Business is booming at Dan Watson's Outfitters in the main street of this port city on South Africa's Indian Ocean coast. The store was packed with black customers and Watson, a genial, fresh-faced young white man with a football player's build, was saying as he served them that he reckons his turnover has more than doubled in the past month.
Across the street, meanwhile, the shutters have just gone up at a butcher shop called Meat World. At least 20 other Port Elizabeth businesses have closed. According to a survey, every shop in the city, with the single exception of Watson's, has suffered losses of between 30 percent and 100 percent since mid-July.
That was when the militant blacks of this eastern Cape Province region, who have been at the center of South Africa's year-long rebellion against the apartheid system of white-minority rule, began a massive consumer boycott as their latest act of political protest.
As the boycott began, the organizing committee called on Watson to tell him and his three brothers that their chain of four stores in Port Elizabeth and nearby Uitenhage would be exempted.
The exemption is in recognition of an antiapartheid gesture they made nine years ago. The Watson brothers, all enthusiastic rugby players, quit their whites-only club and began playing for black clubs in the segregated townships.
The boycott has been a way of bringing the black protest campaign out of the segregated townships and sharply to the attention of whites. Port Elizabeth's white business community has been jolted into a new awareness of black grievances. John Malcomess, a member of Parliament for the opposition Progressive Federal Party, says he has had more telephone calls from traders pleading with him to pressure the government into making political concessions to end the boycott than on any other issue during his 10-year parliamentary career.
The Watsons made their gesture before the administrators of South African rugby began integrating the sport in the face of threatened international isolation because of their segregationist practices, and the Watsons paid a heavy price for their action. The white rugby union expelled them. They were shunned by friends and former teammates; they received death threats. Whites stopped buying at their stores.
For a time the government prohibited them from entering the townships where their black club played its matches. But the Watsons hid in the trunks of automobiles, stowed away in delivery trucks and covered their faces with knitted hoods to evade the police and reach matches in the the townships.
What they lost in rejection by white Port Elizabeth, they gained in acceptance by the township people of KwaZekele, Zwide and New Brighton, where they became heroes and drawing cards on the rugby fields.

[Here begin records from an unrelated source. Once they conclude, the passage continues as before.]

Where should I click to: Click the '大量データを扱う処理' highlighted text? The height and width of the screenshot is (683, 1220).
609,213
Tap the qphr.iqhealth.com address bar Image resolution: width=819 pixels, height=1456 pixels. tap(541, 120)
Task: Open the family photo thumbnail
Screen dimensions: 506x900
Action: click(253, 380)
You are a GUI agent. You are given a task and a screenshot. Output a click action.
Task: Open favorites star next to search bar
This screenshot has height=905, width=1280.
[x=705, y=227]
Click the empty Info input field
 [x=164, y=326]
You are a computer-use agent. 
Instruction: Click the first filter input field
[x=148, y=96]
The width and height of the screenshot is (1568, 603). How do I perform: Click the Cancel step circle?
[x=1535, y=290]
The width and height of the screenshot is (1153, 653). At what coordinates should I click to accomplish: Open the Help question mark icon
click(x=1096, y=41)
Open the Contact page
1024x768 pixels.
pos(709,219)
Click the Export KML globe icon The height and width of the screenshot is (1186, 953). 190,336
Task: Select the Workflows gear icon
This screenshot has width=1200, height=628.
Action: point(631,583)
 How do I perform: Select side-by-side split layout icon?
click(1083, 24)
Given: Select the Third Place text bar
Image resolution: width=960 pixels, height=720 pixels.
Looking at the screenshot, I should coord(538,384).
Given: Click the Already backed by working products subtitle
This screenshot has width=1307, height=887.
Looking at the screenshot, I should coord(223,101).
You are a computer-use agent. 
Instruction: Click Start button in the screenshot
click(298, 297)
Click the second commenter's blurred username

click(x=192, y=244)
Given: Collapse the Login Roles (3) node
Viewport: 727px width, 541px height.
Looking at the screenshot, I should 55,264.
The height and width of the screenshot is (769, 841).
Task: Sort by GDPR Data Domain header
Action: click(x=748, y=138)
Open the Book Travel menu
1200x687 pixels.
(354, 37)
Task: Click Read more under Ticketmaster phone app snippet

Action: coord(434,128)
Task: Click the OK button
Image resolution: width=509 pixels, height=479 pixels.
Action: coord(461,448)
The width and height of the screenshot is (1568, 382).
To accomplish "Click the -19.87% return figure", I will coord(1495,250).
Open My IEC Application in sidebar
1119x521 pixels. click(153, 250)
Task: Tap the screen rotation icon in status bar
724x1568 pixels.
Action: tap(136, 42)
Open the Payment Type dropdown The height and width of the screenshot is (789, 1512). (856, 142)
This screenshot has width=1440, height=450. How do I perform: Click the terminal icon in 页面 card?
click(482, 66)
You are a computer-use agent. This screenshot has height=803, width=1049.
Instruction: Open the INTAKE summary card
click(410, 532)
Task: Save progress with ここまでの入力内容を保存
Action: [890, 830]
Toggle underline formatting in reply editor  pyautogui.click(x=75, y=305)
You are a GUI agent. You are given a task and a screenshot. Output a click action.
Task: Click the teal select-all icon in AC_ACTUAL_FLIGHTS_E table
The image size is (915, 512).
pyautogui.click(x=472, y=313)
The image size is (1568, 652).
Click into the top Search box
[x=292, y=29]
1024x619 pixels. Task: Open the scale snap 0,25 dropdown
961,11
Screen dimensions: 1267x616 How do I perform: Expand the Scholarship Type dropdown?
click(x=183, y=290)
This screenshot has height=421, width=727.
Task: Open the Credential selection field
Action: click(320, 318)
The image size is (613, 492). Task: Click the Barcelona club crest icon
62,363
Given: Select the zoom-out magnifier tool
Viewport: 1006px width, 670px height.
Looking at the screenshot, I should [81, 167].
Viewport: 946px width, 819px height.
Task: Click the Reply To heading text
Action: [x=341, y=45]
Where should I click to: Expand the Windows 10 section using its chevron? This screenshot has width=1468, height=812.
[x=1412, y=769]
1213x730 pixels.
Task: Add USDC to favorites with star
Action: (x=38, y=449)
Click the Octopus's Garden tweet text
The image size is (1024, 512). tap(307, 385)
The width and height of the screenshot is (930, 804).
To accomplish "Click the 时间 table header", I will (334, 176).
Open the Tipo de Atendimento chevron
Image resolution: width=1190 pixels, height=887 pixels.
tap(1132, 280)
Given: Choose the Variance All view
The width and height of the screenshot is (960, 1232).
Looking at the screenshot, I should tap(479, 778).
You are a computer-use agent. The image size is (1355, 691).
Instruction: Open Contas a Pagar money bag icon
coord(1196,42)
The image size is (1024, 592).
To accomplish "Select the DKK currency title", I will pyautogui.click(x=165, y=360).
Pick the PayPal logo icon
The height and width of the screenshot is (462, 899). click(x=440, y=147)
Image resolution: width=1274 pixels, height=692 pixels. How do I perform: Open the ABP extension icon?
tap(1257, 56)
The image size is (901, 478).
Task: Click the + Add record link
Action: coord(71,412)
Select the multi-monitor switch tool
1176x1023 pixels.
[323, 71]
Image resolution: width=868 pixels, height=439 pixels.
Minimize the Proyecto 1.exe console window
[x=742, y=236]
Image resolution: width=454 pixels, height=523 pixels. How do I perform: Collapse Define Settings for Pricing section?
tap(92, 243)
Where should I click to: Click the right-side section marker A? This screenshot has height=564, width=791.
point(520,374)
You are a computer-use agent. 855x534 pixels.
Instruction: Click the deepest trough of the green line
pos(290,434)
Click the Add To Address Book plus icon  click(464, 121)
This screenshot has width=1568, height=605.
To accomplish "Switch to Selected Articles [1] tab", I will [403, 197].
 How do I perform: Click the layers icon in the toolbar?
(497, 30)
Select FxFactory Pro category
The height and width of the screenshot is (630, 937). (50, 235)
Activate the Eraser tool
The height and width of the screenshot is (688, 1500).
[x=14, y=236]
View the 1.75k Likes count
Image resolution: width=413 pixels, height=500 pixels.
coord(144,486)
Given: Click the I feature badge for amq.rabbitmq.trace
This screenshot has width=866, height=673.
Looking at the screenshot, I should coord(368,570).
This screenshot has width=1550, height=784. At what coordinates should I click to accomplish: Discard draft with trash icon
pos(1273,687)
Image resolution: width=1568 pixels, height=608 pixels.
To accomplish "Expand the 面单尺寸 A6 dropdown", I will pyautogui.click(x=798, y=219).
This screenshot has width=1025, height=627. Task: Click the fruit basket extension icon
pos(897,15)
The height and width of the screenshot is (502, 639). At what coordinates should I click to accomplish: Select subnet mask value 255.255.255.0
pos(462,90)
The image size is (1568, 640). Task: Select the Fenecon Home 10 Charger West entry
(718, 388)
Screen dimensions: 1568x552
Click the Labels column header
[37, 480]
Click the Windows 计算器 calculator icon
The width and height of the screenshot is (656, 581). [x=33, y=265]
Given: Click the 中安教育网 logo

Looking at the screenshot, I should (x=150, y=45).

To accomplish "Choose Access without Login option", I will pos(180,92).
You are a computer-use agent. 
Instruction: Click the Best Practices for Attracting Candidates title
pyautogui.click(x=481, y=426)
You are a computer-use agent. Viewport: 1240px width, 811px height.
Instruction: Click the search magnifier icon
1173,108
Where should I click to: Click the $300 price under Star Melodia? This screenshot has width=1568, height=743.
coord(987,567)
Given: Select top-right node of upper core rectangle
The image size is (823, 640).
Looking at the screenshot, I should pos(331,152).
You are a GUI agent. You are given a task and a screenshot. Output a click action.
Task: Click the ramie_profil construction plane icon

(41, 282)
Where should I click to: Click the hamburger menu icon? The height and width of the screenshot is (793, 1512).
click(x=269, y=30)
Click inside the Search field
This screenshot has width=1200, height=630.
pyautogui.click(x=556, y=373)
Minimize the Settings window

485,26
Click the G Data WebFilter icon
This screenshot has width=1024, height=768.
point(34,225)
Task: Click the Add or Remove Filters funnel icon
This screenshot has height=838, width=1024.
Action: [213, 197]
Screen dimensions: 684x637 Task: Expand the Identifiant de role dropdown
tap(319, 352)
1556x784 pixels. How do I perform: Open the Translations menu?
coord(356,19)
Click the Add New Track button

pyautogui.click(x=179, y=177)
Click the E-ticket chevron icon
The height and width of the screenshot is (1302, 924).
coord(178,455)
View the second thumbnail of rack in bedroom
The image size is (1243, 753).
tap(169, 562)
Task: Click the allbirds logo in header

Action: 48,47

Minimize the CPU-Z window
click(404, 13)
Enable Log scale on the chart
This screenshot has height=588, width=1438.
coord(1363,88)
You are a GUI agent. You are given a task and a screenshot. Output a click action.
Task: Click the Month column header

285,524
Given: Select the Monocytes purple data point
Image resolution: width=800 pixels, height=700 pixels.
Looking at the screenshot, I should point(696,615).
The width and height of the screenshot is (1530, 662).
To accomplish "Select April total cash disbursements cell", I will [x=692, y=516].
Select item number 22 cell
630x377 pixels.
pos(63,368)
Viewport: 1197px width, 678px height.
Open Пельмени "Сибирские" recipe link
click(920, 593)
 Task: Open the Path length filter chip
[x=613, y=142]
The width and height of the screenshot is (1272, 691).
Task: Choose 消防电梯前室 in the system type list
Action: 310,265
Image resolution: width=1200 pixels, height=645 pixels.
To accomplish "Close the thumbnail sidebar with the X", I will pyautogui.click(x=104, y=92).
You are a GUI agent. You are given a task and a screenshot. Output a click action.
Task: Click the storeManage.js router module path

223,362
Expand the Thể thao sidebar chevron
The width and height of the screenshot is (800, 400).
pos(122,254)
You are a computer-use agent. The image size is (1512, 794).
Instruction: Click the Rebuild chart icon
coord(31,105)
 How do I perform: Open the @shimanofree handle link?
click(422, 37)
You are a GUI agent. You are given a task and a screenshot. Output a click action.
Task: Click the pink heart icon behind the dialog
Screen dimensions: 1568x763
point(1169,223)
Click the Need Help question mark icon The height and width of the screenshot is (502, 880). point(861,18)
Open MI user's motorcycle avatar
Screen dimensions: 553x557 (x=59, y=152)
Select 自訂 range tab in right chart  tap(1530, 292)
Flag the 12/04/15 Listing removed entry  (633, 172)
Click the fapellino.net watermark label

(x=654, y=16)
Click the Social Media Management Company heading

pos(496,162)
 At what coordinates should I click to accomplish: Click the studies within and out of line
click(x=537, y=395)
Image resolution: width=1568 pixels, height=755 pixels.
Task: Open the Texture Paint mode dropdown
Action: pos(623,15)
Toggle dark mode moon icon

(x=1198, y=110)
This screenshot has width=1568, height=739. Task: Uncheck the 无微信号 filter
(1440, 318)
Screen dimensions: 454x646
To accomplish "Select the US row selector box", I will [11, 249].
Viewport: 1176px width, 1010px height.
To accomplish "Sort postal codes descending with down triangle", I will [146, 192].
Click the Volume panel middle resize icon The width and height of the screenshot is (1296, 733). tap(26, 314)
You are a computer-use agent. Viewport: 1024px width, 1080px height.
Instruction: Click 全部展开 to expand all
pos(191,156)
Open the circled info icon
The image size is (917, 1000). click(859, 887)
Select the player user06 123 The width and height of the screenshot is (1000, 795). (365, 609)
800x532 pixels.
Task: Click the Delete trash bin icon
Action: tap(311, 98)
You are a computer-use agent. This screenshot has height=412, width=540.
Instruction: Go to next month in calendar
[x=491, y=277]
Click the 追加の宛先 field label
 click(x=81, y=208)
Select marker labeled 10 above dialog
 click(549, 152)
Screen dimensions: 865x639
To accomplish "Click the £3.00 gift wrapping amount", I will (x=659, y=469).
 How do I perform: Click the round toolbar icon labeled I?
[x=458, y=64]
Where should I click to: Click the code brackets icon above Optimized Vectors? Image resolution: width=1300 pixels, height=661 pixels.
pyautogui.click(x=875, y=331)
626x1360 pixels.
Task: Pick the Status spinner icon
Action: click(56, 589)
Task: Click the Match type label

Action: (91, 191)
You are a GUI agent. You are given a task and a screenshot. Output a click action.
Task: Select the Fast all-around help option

The Watsons are now enjoying a massive cash benefit from their action. Exemption from the boycott has meant more than just immunity from its crippling effects. It has meant an explosion of new business as nearly all clothing purchases by the two cities' 300,000 black inhabitants are made at the four Watson stores.
The stores' green shopping bags, bearing the slogan "Dan Watson -- the people's outfitters," are passports for safe entry to the townships. A black person seen returning home carrying any other shopping bag may be questioned by boycott pickets. Breaching the boycott can lead to some rough, arbitrary justice in these times.
For the Watsons, their exemption by the black boycotters has meant renewed harassment and threatening phone calls. The other day, Watson said, a police officer called to question him about his relationship with the boycott organizers and to warn him that he might be charged with aiding the black protest campaigners.
"We've had hundreds of police enter the shops and just stand around, knowing the blacks won't come in while they're here," Watson said.
His best safeguard against what he says is official harassment, Watson said, is to publicize what is done to him. Watson said that when two policemen stationed themselves at the entrance to his main store recently -- in what he believes was an attempt to inhibit black customers from entering -- he threatened to telephone an international television agency.
"If you guys aren't gone in 10 minutes," he said he told the policemen, "you'll be on every TV screen around the world." They left soon after, he said.
Dan Watson, the youngest of the brothers, sacrificed heavily in making his commitment across the color line. In the important world of South African rugby football, he was a rising star. After his first season, he was among 30 finalists for a national team to tour France.
A national selector came to the store to tell Watson, then 21, that if he would abandon his provocative involvement with the black players, he was a certainty for the team, according to Watson.
To represent South Africa in an international series of rugby is to ensure one's place in the pantheon of national heroes. It is not something a 21-year-old would find easy to turn down.
"Cheeky" Watson, as he is called, seems an improbable candidate for political sacrifice. He is no intellectual idealist. At 190 pounds he is square and strong, with clear eyes and uncomplicated talk. What distinguishes him from other white South African rugby players is that he feels passionately about racism.
For that, Watson says, he thanks his parents. His father was a preacher in the Pentecostalist faith, and the Watson boys were brought up to believe in a literal Christianity that commanded that one should love one's neighbor -- which meant the black Xhosa tribespeople in eastern Cape Province.
Cheeky Watson thought little of politics when he and his brothers set up shop in Port Elizabeth, but when a group of black rugby players asked him to coach their team, it seemed natural to accept. Watson said he was appalled at their playing conditions in KwaZekele township. One evening he took the team for a practice workout at his whites-only Crusaders club. The next day the club president called at his shop to tell him never to do such a thing again. That, Watson said, was when he resigned and joined a black club.